Gul, a highly respected diplomat who helped secure European Union-accession talks for Turkey, is distrusted by the military and secular elite because he served as a minister in an Islamist party chased from power in 1997.
Friday's vote was the second of up to four rounds. Gul is expected to be elected in the third session on August 28 when he no longer needs two-thirds of the votes but a simple majority - which the ruling Islamist-rooted AK Party has.
A parliament official announced that Gul had received 337 votes in the 550-seat chamber, confirming what an AK Party deputy had earlier told Reuters before a recount. The result meant several AK Party members did not vote for the minister.
Two opposition candidates also stood. The Nato-member country of 74 million people is predominantly Muslim but is governed by a secular constitution.

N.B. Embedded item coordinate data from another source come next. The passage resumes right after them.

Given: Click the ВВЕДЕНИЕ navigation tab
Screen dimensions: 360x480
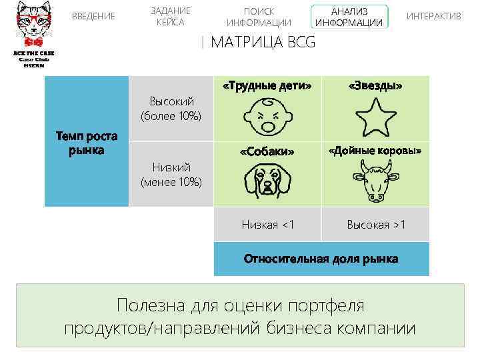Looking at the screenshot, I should (x=93, y=16).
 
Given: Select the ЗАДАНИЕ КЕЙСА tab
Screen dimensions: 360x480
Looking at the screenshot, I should (x=170, y=16).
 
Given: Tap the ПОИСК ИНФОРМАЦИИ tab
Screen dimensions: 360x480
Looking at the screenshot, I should (x=259, y=17).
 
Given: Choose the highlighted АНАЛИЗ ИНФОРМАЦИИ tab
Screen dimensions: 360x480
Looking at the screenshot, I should (x=349, y=17).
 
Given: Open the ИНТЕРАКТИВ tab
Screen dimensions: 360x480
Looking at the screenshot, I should (x=433, y=16).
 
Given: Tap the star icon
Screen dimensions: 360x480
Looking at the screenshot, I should (x=375, y=117).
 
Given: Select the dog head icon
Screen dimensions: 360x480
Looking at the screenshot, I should (x=267, y=181).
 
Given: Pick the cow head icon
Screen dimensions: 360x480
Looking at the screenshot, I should (x=375, y=182).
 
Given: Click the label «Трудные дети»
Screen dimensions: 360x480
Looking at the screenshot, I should (x=267, y=86).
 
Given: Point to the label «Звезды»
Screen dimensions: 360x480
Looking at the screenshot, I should (x=375, y=86).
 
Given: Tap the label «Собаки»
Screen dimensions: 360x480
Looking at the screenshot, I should (x=267, y=151).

The AK Party is accused of seeking to undermine a separation of religion and state dating back to the founding of the republic after the collapse of the Ottoman Empire. The party denies the charges and points to its EU reforms and pro-business record in office.
Turkey's financial markets, troubled by months of political turmoil, were this time focused on volatility in global markets with the election regarded as a foregone conclusion. The lira currency eased to 1.3310 against the dollar on Friday while Istanbul's main share index fell 1.5 percent.
Gul, 56, says he backs secularism but opposition from the secularist elite remains fierce, in part because his wife wears the Muslim headscarf, seen by secularists as a provocative symbol of religion. The scarf is banned in public offices.
Few expect the army, which has ousted four governments since 1960, to intervene directly after its strong public statements earlier this year appeared to backfire and helped secure more votes for the AK Party in the recent parliamentary election. The army is unlikely to sit by quietly if they perceive that secularism is coming under threat, analysts and politicians say.